## Objective:
Which lines below contain the word "should"? Pick out each of them and copy it.
··· Stored records ···
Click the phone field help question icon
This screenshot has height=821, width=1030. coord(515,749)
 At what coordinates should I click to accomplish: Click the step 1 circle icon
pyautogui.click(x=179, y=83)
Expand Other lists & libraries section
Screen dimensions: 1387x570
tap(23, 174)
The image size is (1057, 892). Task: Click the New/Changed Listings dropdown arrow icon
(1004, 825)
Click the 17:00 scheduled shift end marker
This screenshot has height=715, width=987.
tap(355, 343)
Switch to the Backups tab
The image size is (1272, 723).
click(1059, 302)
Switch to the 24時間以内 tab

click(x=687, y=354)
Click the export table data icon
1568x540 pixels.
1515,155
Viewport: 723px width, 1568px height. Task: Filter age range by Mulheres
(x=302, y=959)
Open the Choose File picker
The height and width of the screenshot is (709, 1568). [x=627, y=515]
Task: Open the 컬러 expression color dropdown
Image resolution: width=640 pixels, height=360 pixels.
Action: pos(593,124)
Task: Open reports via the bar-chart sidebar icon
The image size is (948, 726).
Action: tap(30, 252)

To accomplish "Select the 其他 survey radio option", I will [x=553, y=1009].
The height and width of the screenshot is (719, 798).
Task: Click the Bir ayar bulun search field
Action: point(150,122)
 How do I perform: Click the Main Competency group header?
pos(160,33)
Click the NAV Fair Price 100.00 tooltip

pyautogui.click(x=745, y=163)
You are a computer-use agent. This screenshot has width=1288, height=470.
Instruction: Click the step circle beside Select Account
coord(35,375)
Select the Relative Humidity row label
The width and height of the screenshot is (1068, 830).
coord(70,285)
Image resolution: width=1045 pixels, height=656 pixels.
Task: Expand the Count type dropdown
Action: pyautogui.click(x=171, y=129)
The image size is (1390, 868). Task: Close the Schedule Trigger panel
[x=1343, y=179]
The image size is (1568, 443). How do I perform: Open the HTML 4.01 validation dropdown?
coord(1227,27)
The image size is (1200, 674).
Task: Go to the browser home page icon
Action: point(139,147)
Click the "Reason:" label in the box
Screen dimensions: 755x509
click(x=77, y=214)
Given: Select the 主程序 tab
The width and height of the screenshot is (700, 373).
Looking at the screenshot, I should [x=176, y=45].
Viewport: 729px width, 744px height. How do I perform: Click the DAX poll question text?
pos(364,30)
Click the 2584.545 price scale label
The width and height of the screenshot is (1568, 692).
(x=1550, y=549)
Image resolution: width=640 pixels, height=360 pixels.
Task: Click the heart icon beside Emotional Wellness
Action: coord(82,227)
···
## Exercise response:
 At what coordinates should I click to accomplish: Click the step 1 circle icon
Looking at the screenshot, I should [x=176, y=45].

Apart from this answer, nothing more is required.